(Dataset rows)

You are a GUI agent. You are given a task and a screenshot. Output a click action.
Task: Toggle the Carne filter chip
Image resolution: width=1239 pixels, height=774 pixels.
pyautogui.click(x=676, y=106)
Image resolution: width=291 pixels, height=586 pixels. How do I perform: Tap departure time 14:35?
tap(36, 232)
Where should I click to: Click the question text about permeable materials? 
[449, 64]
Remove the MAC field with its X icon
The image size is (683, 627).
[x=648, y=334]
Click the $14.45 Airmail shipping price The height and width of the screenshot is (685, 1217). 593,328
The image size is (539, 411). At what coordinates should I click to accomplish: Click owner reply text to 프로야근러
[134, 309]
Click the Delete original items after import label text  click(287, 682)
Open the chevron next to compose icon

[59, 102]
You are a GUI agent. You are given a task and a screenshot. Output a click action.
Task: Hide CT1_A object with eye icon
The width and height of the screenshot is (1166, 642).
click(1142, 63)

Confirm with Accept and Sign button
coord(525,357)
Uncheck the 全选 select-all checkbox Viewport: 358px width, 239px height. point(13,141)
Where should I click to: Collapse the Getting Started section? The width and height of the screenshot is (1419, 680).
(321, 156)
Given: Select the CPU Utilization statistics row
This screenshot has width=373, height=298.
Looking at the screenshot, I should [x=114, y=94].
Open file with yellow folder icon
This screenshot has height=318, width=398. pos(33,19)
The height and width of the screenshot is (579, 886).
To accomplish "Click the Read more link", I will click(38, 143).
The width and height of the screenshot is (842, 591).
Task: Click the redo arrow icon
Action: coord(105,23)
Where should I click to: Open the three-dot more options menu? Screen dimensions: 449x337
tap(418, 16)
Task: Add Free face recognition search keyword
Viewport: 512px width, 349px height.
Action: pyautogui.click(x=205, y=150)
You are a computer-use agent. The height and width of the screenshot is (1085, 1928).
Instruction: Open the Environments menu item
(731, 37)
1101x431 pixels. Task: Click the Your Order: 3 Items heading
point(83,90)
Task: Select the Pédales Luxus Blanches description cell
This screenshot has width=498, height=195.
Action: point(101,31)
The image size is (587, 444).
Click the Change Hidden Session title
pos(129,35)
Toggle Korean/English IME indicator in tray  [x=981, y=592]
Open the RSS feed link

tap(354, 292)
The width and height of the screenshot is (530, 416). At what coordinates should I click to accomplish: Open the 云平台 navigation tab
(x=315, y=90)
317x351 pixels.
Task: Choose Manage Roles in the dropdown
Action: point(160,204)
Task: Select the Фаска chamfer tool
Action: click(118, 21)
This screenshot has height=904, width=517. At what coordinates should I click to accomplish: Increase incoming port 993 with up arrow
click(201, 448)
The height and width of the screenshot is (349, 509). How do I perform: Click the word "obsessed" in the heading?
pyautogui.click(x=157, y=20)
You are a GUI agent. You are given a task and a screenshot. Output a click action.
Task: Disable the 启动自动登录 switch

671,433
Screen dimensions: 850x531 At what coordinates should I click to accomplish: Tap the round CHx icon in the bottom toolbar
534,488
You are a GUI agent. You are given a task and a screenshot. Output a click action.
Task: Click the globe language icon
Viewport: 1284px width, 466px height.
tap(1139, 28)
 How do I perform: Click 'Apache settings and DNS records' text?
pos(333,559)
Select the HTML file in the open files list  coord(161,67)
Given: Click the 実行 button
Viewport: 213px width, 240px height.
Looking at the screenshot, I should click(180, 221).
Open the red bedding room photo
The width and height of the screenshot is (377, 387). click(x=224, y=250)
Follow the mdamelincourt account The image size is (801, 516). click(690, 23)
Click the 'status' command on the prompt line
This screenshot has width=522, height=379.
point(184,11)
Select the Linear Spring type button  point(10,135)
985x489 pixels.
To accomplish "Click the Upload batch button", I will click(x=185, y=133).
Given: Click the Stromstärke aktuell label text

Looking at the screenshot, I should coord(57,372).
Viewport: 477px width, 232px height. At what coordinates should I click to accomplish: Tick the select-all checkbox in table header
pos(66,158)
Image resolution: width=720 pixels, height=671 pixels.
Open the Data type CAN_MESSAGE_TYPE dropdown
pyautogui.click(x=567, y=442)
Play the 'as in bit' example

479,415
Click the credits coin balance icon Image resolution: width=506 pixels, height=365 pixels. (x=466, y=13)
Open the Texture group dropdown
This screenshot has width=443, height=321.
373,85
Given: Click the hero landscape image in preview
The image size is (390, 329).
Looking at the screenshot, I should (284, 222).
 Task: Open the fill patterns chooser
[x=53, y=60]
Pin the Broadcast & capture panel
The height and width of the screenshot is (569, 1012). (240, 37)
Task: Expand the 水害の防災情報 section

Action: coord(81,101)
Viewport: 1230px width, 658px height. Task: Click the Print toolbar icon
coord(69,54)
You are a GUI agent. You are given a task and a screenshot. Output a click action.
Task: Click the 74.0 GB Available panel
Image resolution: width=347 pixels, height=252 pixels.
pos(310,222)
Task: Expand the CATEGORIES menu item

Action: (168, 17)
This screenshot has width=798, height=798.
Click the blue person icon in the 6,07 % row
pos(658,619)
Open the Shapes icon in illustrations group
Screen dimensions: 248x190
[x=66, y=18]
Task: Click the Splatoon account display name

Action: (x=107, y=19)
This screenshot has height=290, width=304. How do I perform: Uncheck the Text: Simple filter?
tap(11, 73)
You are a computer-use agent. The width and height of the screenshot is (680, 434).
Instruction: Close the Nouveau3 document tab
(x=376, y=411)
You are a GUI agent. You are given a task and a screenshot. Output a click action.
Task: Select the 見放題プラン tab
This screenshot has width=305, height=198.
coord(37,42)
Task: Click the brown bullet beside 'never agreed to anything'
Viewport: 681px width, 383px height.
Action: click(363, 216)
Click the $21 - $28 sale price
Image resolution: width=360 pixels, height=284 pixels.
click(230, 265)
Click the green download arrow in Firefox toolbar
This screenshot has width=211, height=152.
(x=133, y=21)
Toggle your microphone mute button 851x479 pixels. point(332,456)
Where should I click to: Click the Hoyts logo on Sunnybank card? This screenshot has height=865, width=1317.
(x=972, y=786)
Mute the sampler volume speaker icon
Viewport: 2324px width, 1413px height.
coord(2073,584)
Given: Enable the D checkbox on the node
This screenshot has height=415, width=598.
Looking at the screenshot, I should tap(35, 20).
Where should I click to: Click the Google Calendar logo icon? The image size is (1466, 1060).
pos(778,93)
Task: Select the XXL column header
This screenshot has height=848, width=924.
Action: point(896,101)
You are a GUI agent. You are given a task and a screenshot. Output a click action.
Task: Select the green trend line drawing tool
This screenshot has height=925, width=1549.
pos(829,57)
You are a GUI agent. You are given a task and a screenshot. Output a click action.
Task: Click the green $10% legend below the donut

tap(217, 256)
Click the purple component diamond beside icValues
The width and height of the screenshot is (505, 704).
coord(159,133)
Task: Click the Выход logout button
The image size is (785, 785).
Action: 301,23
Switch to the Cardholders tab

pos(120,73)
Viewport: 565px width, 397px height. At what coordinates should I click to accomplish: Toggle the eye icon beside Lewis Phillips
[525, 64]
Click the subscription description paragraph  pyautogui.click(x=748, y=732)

Task to complete:
Reproduce every line of the records above without any changes.

Complete output:
You are a GUI agent. You are given a task and a screenshot. Output a click action.
Task: Toggle the Carne filter chip
Image resolution: width=1239 pixels, height=774 pixels.
pyautogui.click(x=676, y=106)
Image resolution: width=291 pixels, height=586 pixels. How do I perform: Tap departure time 14:35?
tap(36, 232)
Where should I click to: Click the question text about permeable materials? 
[449, 64]
Remove the MAC field with its X icon
The image size is (683, 627).
[x=648, y=334]
Click the $14.45 Airmail shipping price The height and width of the screenshot is (685, 1217). 593,328
The image size is (539, 411). At what coordinates should I click to accomplish: Click owner reply text to 프로야근러
[134, 309]
Click the Delete original items after import label text  click(287, 682)
Open the chevron next to compose icon

[59, 102]
You are a GUI agent. You are given a task and a screenshot. Output a click action.
Task: Hide CT1_A object with eye icon
The width and height of the screenshot is (1166, 642).
click(1142, 63)

Confirm with Accept and Sign button
coord(525,357)
Uncheck the 全选 select-all checkbox Viewport: 358px width, 239px height. point(13,141)
Where should I click to: Collapse the Getting Started section? The width and height of the screenshot is (1419, 680).
(321, 156)
Given: Select the CPU Utilization statistics row
This screenshot has width=373, height=298.
Looking at the screenshot, I should [x=114, y=94].
Open file with yellow folder icon
This screenshot has height=318, width=398. pos(33,19)
The height and width of the screenshot is (579, 886).
To accomplish "Click the Read more link", I will click(38, 143).
The width and height of the screenshot is (842, 591).
Task: Click the redo arrow icon
Action: coord(105,23)
Where should I click to: Open the three-dot more options menu? Screen dimensions: 449x337
tap(418, 16)
Task: Add Free face recognition search keyword
Viewport: 512px width, 349px height.
Action: pyautogui.click(x=205, y=150)
You are a computer-use agent. The height and width of the screenshot is (1085, 1928).
Instruction: Open the Environments menu item
(731, 37)
1101x431 pixels. Task: Click the Your Order: 3 Items heading
point(83,90)
Task: Select the Pédales Luxus Blanches description cell
This screenshot has width=498, height=195.
Action: point(101,31)
The image size is (587, 444).
Click the Change Hidden Session title
pos(129,35)
Toggle Korean/English IME indicator in tray  [x=981, y=592]
Open the RSS feed link

tap(354, 292)
The width and height of the screenshot is (530, 416). At what coordinates should I click to accomplish: Open the 云平台 navigation tab
(x=315, y=90)
317x351 pixels.
Task: Choose Manage Roles in the dropdown
Action: point(160,204)
Task: Select the Фаска chamfer tool
Action: click(118, 21)
This screenshot has height=904, width=517. At what coordinates should I click to accomplish: Increase incoming port 993 with up arrow
click(201, 448)
The height and width of the screenshot is (349, 509). How do I perform: Click the word "obsessed" in the heading?
pyautogui.click(x=157, y=20)
You are a GUI agent. You are given a task and a screenshot. Output a click action.
Task: Disable the 启动自动登录 switch

671,433
Screen dimensions: 850x531 At what coordinates should I click to accomplish: Tap the round CHx icon in the bottom toolbar
534,488
You are a GUI agent. You are given a task and a screenshot. Output a click action.
Task: Click the globe language icon
Viewport: 1284px width, 466px height.
tap(1139, 28)
 How do I perform: Click 'Apache settings and DNS records' text?
pos(333,559)
Select the HTML file in the open files list  coord(161,67)
Given: Click the 実行 button
Viewport: 213px width, 240px height.
Looking at the screenshot, I should click(180, 221).
Open the red bedding room photo
The width and height of the screenshot is (377, 387). click(x=224, y=250)
Follow the mdamelincourt account The image size is (801, 516). click(690, 23)
Click the 'status' command on the prompt line
This screenshot has width=522, height=379.
point(184,11)
Select the Linear Spring type button  point(10,135)
985x489 pixels.
To accomplish "Click the Upload batch button", I will click(x=185, y=133).
Given: Click the Stromstärke aktuell label text

Looking at the screenshot, I should coord(57,372).
Viewport: 477px width, 232px height. At what coordinates should I click to accomplish: Tick the select-all checkbox in table header
pos(66,158)
Image resolution: width=720 pixels, height=671 pixels.
Open the Data type CAN_MESSAGE_TYPE dropdown
pyautogui.click(x=567, y=442)
Play the 'as in bit' example

479,415
Click the credits coin balance icon Image resolution: width=506 pixels, height=365 pixels. (x=466, y=13)
Open the Texture group dropdown
This screenshot has width=443, height=321.
373,85
Given: Click the hero landscape image in preview
The image size is (390, 329).
Looking at the screenshot, I should (284, 222).
 Task: Open the fill patterns chooser
[x=53, y=60]
Pin the Broadcast & capture panel
The height and width of the screenshot is (569, 1012). (240, 37)
Task: Expand the 水害の防災情報 section

Action: coord(81,101)
Viewport: 1230px width, 658px height. Task: Click the Print toolbar icon
coord(69,54)
You are a GUI agent. You are given a task and a screenshot. Output a click action.
Task: Click the 74.0 GB Available panel
Image resolution: width=347 pixels, height=252 pixels.
pos(310,222)
Task: Expand the CATEGORIES menu item

Action: (168, 17)
This screenshot has width=798, height=798.
Click the blue person icon in the 6,07 % row
pos(658,619)
Open the Shapes icon in illustrations group
Screen dimensions: 248x190
[x=66, y=18]
Task: Click the Splatoon account display name

Action: (x=107, y=19)
This screenshot has height=290, width=304. How do I perform: Uncheck the Text: Simple filter?
tap(11, 73)
You are a computer-use agent. The width and height of the screenshot is (680, 434).
Instruction: Close the Nouveau3 document tab
(x=376, y=411)
You are a GUI agent. You are given a task and a screenshot. Output a click action.
Task: Select the 見放題プラン tab
This screenshot has width=305, height=198.
coord(37,42)
Task: Click the brown bullet beside 'never agreed to anything'
Viewport: 681px width, 383px height.
Action: click(363, 216)
Click the $21 - $28 sale price
Image resolution: width=360 pixels, height=284 pixels.
click(230, 265)
Click the green download arrow in Firefox toolbar
This screenshot has width=211, height=152.
(x=133, y=21)
Toggle your microphone mute button 851x479 pixels. point(332,456)
Where should I click to: Click the Hoyts logo on Sunnybank card? This screenshot has height=865, width=1317.
(x=972, y=786)
Mute the sampler volume speaker icon
Viewport: 2324px width, 1413px height.
coord(2073,584)
Given: Enable the D checkbox on the node
This screenshot has height=415, width=598.
Looking at the screenshot, I should tap(35, 20).
Where should I click to: Click the Google Calendar logo icon? The image size is (1466, 1060).
pos(778,93)
Task: Select the XXL column header
This screenshot has height=848, width=924.
Action: point(896,101)
You are a GUI agent. You are given a task and a screenshot. Output a click action.
Task: Select the green trend line drawing tool
This screenshot has height=925, width=1549.
pos(829,57)
You are a GUI agent. You are given a task and a screenshot. Output a click action.
Task: Click the green $10% legend below the donut

tap(217, 256)
Click the purple component diamond beside icValues
The width and height of the screenshot is (505, 704).
coord(159,133)
Task: Click the Выход logout button
The image size is (785, 785).
Action: 301,23
Switch to the Cardholders tab

pos(120,73)
Viewport: 565px width, 397px height. At what coordinates should I click to accomplish: Toggle the eye icon beside Lewis Phillips
[525, 64]
Click the subscription description paragraph  pyautogui.click(x=748, y=732)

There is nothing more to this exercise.